It might have made for a fun parlor game back in the late ’80s. “What set of circumstances would cause a Republican candidate for governor to use ‘We are All Iron Rangers,’ as a slogan?” One must admit the smart money then and perhaps even recently would have been on “horrific natural disaster.” The Iron Range has long been a bastion of Democratic votes, persistently impervious to Republican anti-tax, pro-business arguments that have at times worked in other parts of the state.
But this day has come, and the skies above Terra Mesabi are calm and clear (if the weather be a bit brisk). Yesterday, I ran across this tweet from former House Speaker and GOP candidate for governor Kurt Zellers:
— Kurt Zellers (@KurtZellersMN) February 24, 2014
So, now that this day has come, just how did it come about?
Well, it’s just good politics. In the short run, auguring for mining-related Iron Range votes is a good endorsement and primary strategy. The MN-8 GOP spent a long time in the wilderness, but the upset win of former Rep. Chip Cravaack in 2010 (short-lived though it might have been) did prove there are votes available in this area, including in GOP primaries. In the long run, the mighty DFL Iron Range/MN-8 coalition simply isn’t preparing for a world in which its environmental and pro-mining wings learn to get along. They still could, but they aren’t now. That is an open invitation for Republican organizing on the Range.

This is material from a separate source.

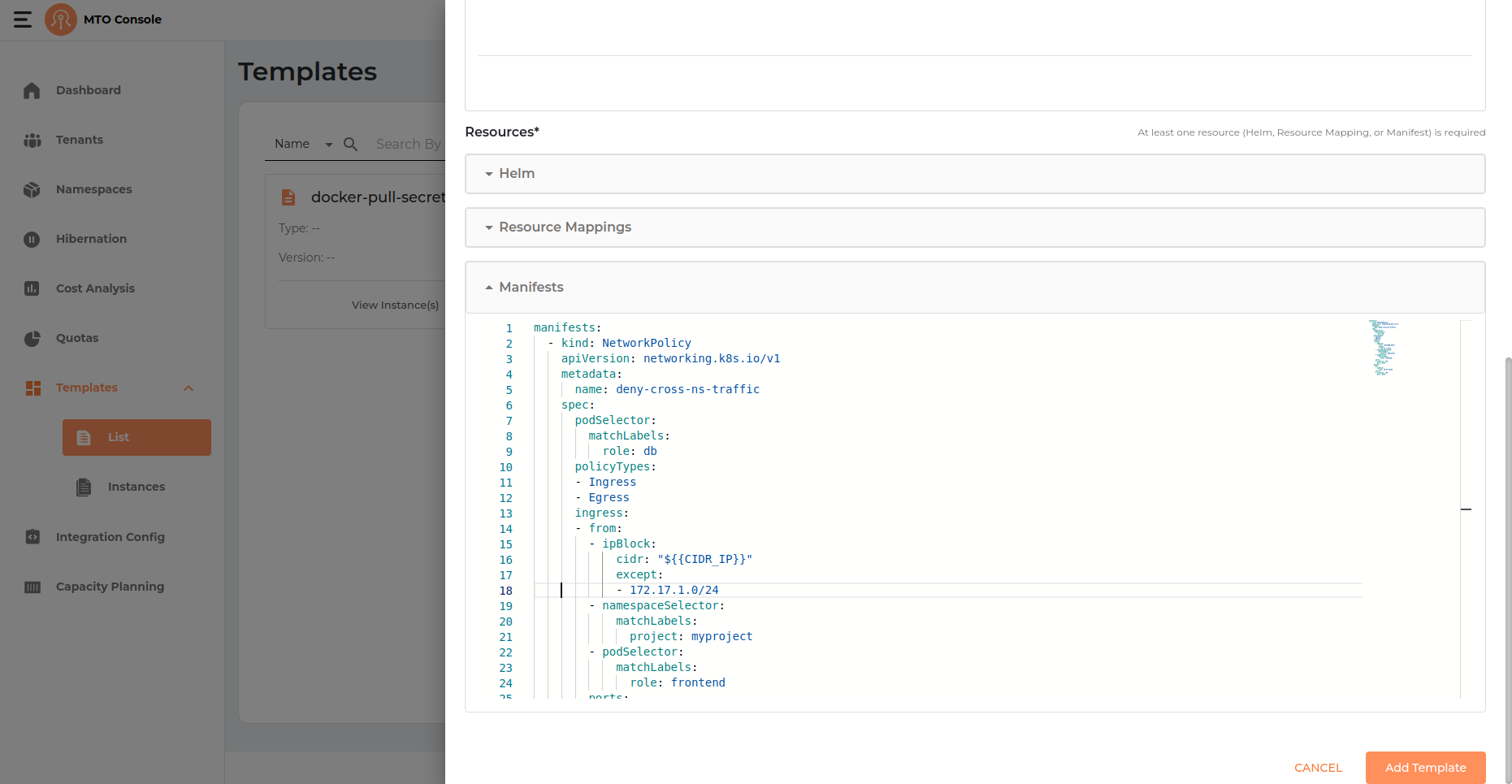1512x784 pixels.
Task: Select the Tenants sidebar icon
Action: click(32, 140)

Most likely, the GOP candidate for governor will exploit Iron Range divisions over mining to extract a few more votes than they might have received otherwise. Tom Emmer tried a similar operation in 2010 (though he started late, not nearly as early as this year’s GOP crop). Republicans will, however, (just like the DFL) be disappointed by the fact that while the political situation on the Range might be volatile, there just aren’t as many raw votes to collect. Our Range city populations have grown too small, and the area around the Range is influenced by myriad factors not related to mining.
If Republicans succeed in making the Mesabi Range more like the Cuyuna Range, a swing voting region, at best they have iced 10,000 net votes for the DFL. Not nothing. But a five-percent swing in just one metro suburb would make up for that, or a 0.5 percent swing in the top ten suburbs. So really, the people who should be worried about the Zellers ad aren’t necessarily just in Mark Dayton’s campaign, but in Rick Nolan’s and area DFL legislators’ campaigns. Dayton might be able to lose a few votes on the Range and still win, but that’s not true of Nolan.
That’s why this effort by Zellers to win over Range votes might actually be more focused on winning early Republican votes in the Eighth District. It’s no coincidence that Stewart Mills, the presumptive GOP nominee for Congress, appears in the picture.
So if way back in the ’80s you had “Feb. 24, 2014” in the pool for “When Republicans tweet “We are All Iron Rangers,” congratulations. You not only won the bet, but you correctly predicted the existence of Twitter. I’m not sure which of those is more surprising.
POSTSCRIPT: To be clear, Republican or Democratic-Farmer-Labor party governance will not the be the dominant factor in whether new mining actually happens or not. The biggest factor is whether private financing materializes. The second biggest factor is the legal process that will occur near the end of the permitting process, much of that surrounding the financial assurances given by the companies.
The rest of the mining politics debate is just kids arguing on a school bus. No matter who wins, the driver drives her weary way. Maybe we Iron Rangers could stand to focus on building our communities, rather than the 21st Century gladiator spectacle of partisan politics.